WHAT TO WORK ON: Out of all the lines below, count those with the word "header". Give the number only.

--- DATA FOR PROCESSING Enclosed Below ---

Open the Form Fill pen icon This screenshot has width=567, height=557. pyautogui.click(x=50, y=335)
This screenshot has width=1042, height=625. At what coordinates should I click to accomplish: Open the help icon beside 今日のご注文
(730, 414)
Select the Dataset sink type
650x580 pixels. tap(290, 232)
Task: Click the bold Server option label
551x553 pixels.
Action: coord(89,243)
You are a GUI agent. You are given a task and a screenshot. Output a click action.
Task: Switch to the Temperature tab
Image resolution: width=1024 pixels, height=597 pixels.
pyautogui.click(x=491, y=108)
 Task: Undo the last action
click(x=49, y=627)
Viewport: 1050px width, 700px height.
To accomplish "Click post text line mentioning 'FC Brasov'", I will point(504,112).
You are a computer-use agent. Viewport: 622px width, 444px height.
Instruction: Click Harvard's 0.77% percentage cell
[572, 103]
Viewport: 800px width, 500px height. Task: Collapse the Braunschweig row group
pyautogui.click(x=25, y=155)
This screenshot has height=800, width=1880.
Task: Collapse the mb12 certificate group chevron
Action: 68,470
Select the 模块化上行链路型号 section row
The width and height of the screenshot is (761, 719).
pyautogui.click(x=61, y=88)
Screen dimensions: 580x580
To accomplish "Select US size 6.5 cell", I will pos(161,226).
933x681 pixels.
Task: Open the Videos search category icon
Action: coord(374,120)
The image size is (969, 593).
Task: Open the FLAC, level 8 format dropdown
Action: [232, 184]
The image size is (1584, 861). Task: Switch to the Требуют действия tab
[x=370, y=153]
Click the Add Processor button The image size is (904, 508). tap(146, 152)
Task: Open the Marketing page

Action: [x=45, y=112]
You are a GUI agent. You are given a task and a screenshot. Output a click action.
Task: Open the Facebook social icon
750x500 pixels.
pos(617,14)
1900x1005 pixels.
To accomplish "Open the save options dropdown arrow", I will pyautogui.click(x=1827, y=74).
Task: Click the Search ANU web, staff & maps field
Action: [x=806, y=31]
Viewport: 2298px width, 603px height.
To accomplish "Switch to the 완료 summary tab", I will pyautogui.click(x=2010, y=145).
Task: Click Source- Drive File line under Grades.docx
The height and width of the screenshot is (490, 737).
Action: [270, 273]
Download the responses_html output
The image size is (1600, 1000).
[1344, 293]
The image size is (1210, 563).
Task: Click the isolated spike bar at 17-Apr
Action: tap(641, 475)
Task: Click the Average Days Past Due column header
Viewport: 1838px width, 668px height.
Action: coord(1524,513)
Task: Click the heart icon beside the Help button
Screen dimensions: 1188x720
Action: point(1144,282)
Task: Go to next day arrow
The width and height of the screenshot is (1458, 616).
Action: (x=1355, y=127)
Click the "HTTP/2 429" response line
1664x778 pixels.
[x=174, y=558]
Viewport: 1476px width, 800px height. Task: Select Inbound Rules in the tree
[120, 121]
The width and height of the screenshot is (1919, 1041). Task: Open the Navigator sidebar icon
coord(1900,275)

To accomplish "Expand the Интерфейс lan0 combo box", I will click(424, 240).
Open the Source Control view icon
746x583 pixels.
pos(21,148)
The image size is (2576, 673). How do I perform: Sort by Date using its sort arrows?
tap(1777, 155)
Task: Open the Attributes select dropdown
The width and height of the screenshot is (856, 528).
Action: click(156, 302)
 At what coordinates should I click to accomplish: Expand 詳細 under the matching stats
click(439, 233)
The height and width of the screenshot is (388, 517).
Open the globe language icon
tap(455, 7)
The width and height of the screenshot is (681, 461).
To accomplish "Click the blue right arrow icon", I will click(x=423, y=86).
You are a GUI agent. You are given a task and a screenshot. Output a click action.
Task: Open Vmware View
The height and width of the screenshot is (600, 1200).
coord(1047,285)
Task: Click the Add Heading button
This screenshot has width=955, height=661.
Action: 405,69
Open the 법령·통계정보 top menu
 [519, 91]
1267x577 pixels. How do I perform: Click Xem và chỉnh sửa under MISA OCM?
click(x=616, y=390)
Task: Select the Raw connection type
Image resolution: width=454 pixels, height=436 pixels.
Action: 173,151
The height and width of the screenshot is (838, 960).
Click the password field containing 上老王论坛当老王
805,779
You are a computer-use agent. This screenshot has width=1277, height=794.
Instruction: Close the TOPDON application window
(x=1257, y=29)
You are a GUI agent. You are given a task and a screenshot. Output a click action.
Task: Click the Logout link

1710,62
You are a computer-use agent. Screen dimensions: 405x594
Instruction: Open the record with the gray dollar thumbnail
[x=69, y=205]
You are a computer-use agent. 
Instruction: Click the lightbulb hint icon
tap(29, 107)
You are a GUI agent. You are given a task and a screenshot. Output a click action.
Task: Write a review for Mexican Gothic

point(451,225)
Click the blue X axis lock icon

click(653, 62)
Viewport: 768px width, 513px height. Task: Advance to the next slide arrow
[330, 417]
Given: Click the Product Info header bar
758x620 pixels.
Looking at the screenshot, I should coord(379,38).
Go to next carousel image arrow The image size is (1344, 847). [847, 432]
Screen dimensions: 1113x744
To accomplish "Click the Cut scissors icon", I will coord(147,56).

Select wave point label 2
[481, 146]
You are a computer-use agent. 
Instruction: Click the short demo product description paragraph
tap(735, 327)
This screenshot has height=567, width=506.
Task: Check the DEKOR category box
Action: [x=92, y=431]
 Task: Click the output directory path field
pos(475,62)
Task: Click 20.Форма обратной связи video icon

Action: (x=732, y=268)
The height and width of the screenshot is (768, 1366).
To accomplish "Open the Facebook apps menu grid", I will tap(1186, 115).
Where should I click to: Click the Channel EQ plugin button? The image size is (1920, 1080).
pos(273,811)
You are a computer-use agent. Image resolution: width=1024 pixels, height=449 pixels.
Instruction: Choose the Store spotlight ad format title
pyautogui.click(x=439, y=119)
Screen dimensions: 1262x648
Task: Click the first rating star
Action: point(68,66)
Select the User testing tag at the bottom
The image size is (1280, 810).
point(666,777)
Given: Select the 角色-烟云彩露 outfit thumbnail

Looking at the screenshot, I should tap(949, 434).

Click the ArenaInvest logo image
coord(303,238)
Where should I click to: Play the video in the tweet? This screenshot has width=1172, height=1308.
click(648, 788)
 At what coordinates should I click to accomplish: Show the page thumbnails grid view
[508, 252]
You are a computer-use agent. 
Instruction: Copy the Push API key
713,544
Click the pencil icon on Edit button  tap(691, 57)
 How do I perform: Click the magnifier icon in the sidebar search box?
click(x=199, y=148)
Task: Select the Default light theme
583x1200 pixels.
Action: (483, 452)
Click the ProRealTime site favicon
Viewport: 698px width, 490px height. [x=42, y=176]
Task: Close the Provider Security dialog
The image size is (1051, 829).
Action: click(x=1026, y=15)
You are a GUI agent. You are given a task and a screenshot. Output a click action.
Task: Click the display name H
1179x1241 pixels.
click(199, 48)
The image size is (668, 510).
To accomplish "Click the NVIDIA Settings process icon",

--- End of Enclosed DATA FOR PROCESSING ---

WORKED SOLUTION: 2